Plus rarement, je me retrouve dans des plans vraiment bizarres et le seul truc qui me passe par la tête c'est : « what the fuck ? » Comme cette fois ou un chef gay, assumé et très distingué, m'a fièrement présenté son plat : une spécialité originaire du Pays de Galles à base d'abats et qui répondait au nom de « faggot » . J'avais déjà entendu parler de ce plat avant ce jour-là, mais je ne savais pas à quoi cela ressemblait et lui, il s'était bien gardé de me le préciser. Au lieu de ça, il m'a regardé avaler son plat avec des yeux pleins d'excitation. Et puis il m'a annoncé, le plus normalement du monde : « tu viens de te faire un faggot ! » J'étais à deux doigts de m'étouffer de rire.

C'est vraiment une chance de pouvoir goûter à toutes les spécialités du pays. J'ai remarqué que plus on allait dans des zones urbaines, plus il y avait de diversité niveau cuisine – on trouve de plus en plus de bons restaurants mexicain ou vietnamien aujourd'hui aux États-Unis.

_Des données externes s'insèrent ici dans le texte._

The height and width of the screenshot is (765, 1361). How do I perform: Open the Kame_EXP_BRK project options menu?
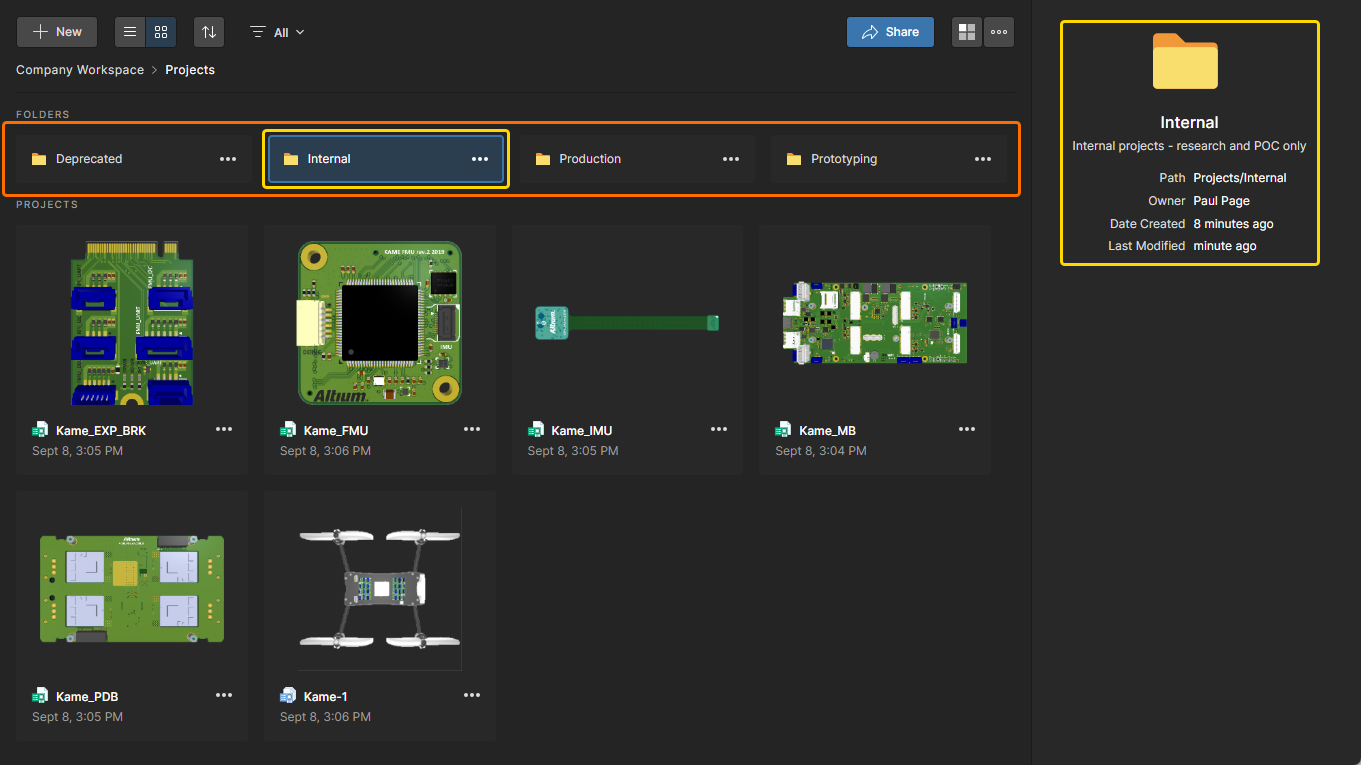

Mais malgré toutes ces péripéties, c'est est vraiment un rêve qui se réalise. J'aime profondément mon boulot et les programmes sur la bouffe. Je rencontre des gens qui ont connu toutes sortes de parcours dans leur vie et qui sont prêts à partager avec moi un peu de leur intimité, de leurs plats favoris, de leurs recettes de familles et de leurs pêchés mignons. Un jour, on m'a fait goûter à un riz wolof du Nigéria dont le secret de la recette était détenu par la grand-mère du participant. À chaque émission, j'en apprends toujours plus sur la nourriture. Je découvre, par exemple, comment les gens sont tombés amoureux de la bouffe, comment certains candidats ont dû apprendre à cuisiner très jeunes pour survivre car ils étaient livrés à eux-mêmes, comment certaines personnes ont dû changer leur régime à cause de problèmes de santé allant du diabète au cancer. Je découvre encore comment des chefs ont eu un jour une révélation pour la cuisine qui les a poussés à démissionner de leur taf pour se lancer dans la gastronomie.

Quand je demande aux candidats ce qui les passionne dans le fait de cuisiner, la réponse qui revient toujours, c'est « le bonheur de voir des visages des autres quand ils goûtent quelque chose que l'on a créé ».

En y réfléchissant un peu plus sérieusement, si je considère que je mérite vraiment ce job, ce n'est à mon sens pas vraiment pour mon sens du goût, mais plutôt pour ma capacité à écouter les gens. Je goûte avec mes oreilles. Vous pouvez essayer ce truc un de ces quatre, c'est pas mal.